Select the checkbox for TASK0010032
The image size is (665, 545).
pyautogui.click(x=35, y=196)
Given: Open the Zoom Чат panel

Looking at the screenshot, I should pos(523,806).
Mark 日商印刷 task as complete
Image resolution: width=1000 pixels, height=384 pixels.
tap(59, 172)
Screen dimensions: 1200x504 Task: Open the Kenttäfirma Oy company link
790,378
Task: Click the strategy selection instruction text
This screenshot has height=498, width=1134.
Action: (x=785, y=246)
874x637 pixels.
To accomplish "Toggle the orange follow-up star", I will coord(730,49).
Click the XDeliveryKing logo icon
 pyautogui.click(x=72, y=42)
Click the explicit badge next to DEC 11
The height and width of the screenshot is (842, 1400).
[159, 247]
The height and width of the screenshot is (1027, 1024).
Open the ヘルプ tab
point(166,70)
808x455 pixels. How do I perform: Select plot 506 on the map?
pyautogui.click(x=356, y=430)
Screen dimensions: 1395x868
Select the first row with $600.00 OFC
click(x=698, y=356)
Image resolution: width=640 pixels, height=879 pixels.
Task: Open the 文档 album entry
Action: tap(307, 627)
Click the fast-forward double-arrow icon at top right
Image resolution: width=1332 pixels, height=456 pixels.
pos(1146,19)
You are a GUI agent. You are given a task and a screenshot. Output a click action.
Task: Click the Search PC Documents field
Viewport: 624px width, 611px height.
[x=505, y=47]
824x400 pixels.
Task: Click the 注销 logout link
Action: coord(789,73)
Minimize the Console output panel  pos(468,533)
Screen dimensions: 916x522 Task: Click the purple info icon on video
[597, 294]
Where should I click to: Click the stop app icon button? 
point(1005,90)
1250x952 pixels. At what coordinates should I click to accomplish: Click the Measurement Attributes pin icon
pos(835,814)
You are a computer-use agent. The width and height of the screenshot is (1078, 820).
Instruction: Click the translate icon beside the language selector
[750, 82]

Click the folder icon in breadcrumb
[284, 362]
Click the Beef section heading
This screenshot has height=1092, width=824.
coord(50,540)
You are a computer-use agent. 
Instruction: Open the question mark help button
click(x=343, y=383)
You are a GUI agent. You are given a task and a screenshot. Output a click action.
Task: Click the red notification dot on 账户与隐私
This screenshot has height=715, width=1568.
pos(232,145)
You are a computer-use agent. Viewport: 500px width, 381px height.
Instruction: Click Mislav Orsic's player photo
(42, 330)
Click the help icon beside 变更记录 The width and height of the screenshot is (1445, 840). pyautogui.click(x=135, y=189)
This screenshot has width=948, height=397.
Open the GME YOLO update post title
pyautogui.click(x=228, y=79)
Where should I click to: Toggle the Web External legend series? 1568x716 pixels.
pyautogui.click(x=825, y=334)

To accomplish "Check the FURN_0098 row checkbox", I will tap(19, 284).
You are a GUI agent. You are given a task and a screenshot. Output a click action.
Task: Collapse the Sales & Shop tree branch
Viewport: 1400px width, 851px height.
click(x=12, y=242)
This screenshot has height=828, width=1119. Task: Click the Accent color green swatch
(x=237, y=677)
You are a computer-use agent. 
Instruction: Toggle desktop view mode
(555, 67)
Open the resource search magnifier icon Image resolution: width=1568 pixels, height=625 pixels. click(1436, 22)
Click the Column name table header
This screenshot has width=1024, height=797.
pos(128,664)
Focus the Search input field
■ ■ ■ ■ ■
** Work required **
Find the word "computer" in the entries above, then copy each line that holds it.

** Response box **
You are a computer-use agent. The width and height of the screenshot is (1078, 820).
You are a computer-use agent. 
You are a computer-use agent. Viewport: 500px width, 381px height.
You are a computer-use agent. 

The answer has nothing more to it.